The challenges within data
Challenges inherent within data – big or otherwise – have been listed by more statistically savvy minds than mine, not least of which is Silver’s. To summarise and paraphrase some of those challenges:
- Data without analysis lacks context
- Data creates bigger haystacks; there’s more ‘noise’ but not necessarily a greater number of ‘signals’ (insight, in other words)
- Datasets are never complete; modelling using an incomplete dataset increases the risk that you’re missing the key insight that will prove the exception to the rule and discount your theory
And, perhaps most importantly:
- There are biases contained within data, from its compilation through to its interpretation
Social media data
It’s a moot point whether social media data is actually ‘Big’. But let’s assume for a moment that it shares enough of Big Data’s characteristics to be taken as such, particularly in aggregate with other data sources.

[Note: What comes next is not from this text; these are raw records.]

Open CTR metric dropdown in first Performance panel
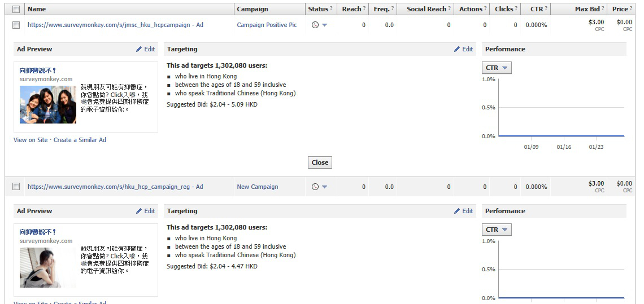 coord(497,68)
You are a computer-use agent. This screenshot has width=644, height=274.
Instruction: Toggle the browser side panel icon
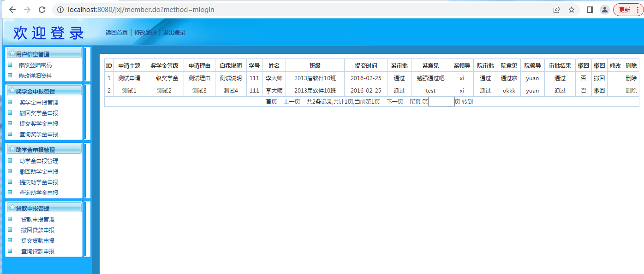click(590, 10)
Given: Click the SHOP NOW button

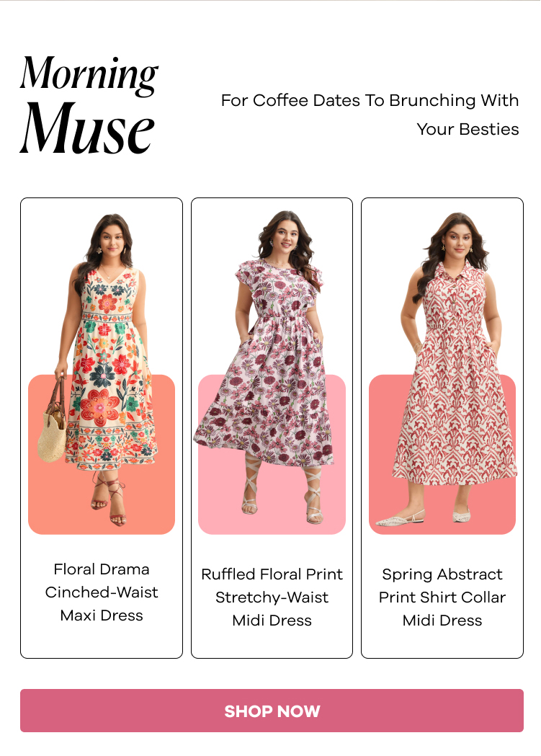Looking at the screenshot, I should [x=272, y=710].
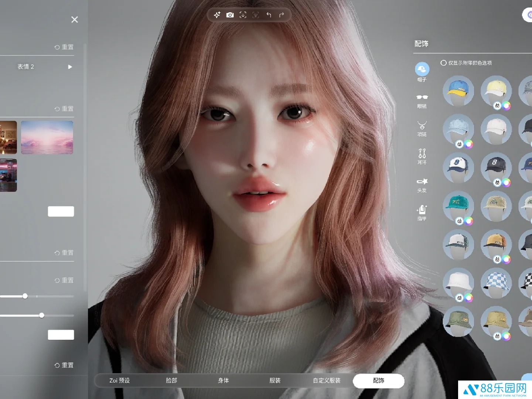The image size is (532, 399).
Task: Click the camera screenshot icon
Action: tap(230, 15)
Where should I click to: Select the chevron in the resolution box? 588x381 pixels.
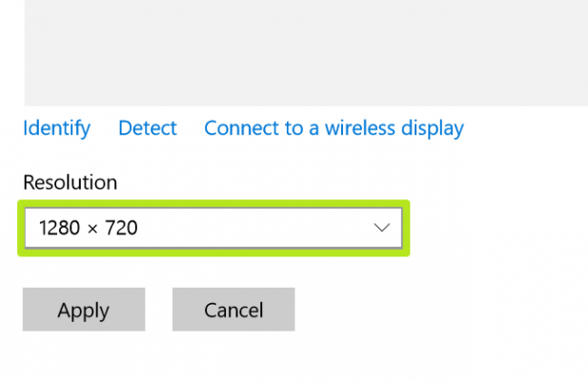[x=382, y=228]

It becomes clear that, despite the challenges, this data also has value because:
- It yields interesting results around consumer intention, if not prediction about their future behaviour
- Sourcing it is fast as well as relatively cheap, compared to your average polling methodology
- And manipulating it (using tools like Brandwatch) to gain insight is a fairly straightforward process
All of this returns us to our original point: without analysis, data will not simply magically yield insight. This is felt particularly keenly when analysing social sources.
It’s all about context
Context is provided by additional information such as metadata and biographical information and the analyst. This context further enriches the results and helps to create a story out of them.
The social space is filled to the brim with examples of data where, without a consideration of the broader context, meaning can be misconstrued entirely.

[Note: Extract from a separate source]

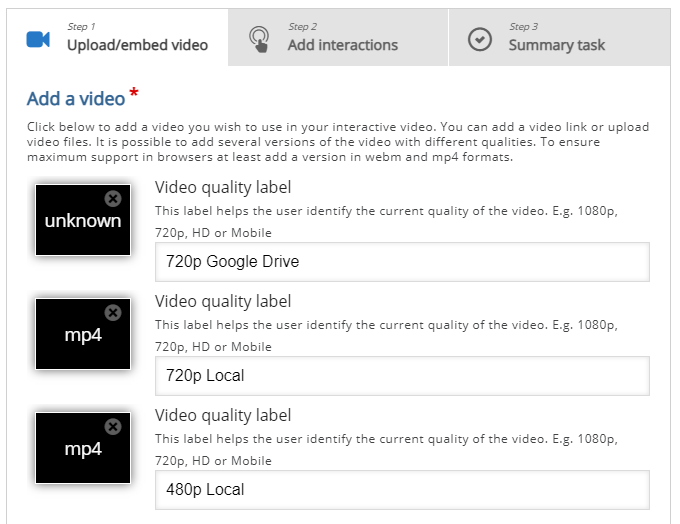The width and height of the screenshot is (680, 524).
Task: Edit the 720p Google Drive label field
Action: (x=402, y=262)
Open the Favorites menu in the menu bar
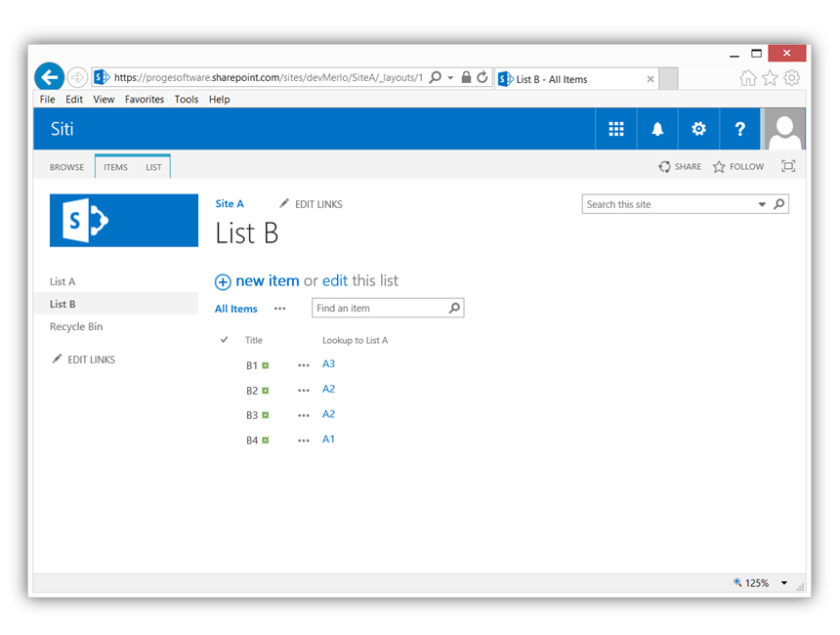This screenshot has height=635, width=840. click(145, 99)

A recent study combining Hurricane Sandy-related Twitter data and Foursquare data for the wider New York area demonstrated this.
During the peak of the storm, the majority of tweets were actually from Manhattan, reflecting Twitter usage patterns rather than storm damage or impact. Correlation does not equal causation.

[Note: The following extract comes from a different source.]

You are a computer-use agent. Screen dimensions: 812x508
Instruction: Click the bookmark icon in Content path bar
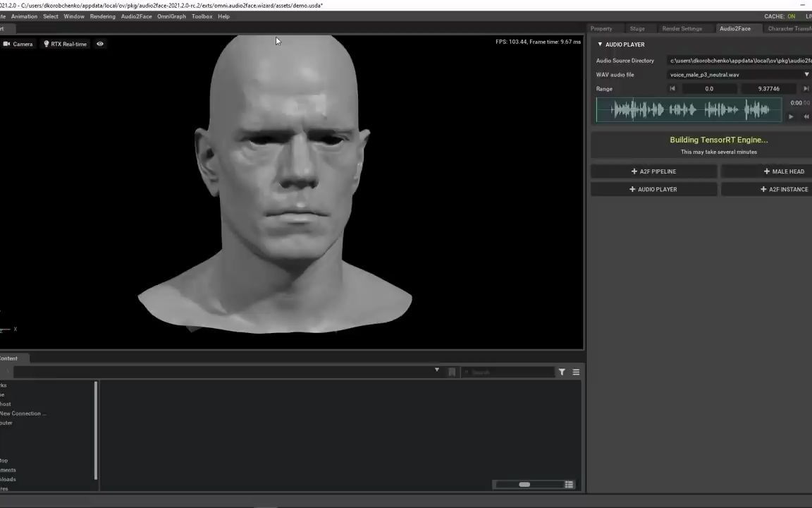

The very ambiguity of human emotion makes it difficult to analyse in aggregate, but social data combined with analysis of that data gives us verbatim insight, alongside indicative qualitative findings, into the minds of consumers, customers, clients, the end user in other words.
Qualitative and quantitative
For those, like Nate Silver, who are interested in who’s going to win elections (though he did say last week that he’s a bit bored with talking about the recent US election), the combination of qualitative and quantitative insight tells a rich story that people love to hear about the battle for hearts and minds of the American population in a highly polarised voter context.
An example closer to home would be to look at the impact of Twitter activity on David Cameron’s account (he doesn’t write his own tweets, or does he?)
We did a piece recently looking at this, and found that there is an optimum level of engagement and diminishing returns when he (or one of his people) post more frequently.
Of course, it’s also important to factor in what is published. People switch off when they reach saturation point (not just in the social sphere, right?) and this depends as much on what is said as well as how frequently he (or anyone) speaks.
There is plenty of insight to be gained from analysing data, and I spend most of my day talking to clients about how to do this. But what I love about data – and this is an oft under-appreciated aspect of it – is that it’s actually about people.
Apart from the obvious exception of spam, behind every data point is a person who has something to say.
In the social space it is no longer an option not to listen, but just be aware of assumptions, extrapolations and, of course, your own bias when doing so.